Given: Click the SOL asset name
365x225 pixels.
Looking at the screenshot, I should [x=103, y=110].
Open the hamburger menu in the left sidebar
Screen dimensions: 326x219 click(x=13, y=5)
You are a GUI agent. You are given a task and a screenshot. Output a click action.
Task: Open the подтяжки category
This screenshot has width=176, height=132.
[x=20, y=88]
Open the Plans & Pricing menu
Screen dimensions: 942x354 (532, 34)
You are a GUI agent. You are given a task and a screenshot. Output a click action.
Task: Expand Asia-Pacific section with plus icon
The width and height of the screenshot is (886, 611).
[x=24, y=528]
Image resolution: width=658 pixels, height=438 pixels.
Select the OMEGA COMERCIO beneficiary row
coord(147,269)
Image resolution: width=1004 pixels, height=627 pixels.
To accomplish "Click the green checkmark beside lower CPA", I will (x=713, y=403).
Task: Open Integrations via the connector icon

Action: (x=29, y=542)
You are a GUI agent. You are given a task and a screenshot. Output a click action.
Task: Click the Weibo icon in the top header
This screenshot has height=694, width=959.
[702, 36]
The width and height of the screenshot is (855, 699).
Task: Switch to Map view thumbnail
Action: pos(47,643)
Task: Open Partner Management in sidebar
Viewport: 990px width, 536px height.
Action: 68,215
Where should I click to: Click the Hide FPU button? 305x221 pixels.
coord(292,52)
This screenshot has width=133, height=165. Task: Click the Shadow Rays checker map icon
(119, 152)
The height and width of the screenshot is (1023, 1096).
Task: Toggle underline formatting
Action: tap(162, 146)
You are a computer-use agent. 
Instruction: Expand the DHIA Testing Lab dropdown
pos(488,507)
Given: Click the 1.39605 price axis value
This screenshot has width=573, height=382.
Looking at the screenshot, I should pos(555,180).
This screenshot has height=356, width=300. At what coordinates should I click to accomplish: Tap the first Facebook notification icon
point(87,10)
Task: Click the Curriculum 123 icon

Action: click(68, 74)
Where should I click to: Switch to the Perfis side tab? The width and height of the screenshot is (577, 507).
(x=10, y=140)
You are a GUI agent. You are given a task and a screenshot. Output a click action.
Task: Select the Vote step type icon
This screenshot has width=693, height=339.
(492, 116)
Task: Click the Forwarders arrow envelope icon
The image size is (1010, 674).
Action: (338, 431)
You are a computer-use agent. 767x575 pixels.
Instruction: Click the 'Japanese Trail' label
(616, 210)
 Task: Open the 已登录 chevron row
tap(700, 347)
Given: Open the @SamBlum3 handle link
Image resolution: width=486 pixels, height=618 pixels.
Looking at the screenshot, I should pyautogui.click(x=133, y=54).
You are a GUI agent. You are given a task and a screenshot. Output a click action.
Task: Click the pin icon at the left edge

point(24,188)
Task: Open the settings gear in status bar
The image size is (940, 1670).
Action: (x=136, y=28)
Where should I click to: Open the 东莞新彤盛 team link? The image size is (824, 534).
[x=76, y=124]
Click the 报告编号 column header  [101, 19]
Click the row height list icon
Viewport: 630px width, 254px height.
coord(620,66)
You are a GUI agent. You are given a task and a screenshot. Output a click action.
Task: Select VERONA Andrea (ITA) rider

PROBLEM STATEMENT
Check each line above for the word "computer" and copy the ones that have it.

WRITTEN RESPONSE
You are a computer-use agent. 
You are a computer-use agent. 767x575 pixels.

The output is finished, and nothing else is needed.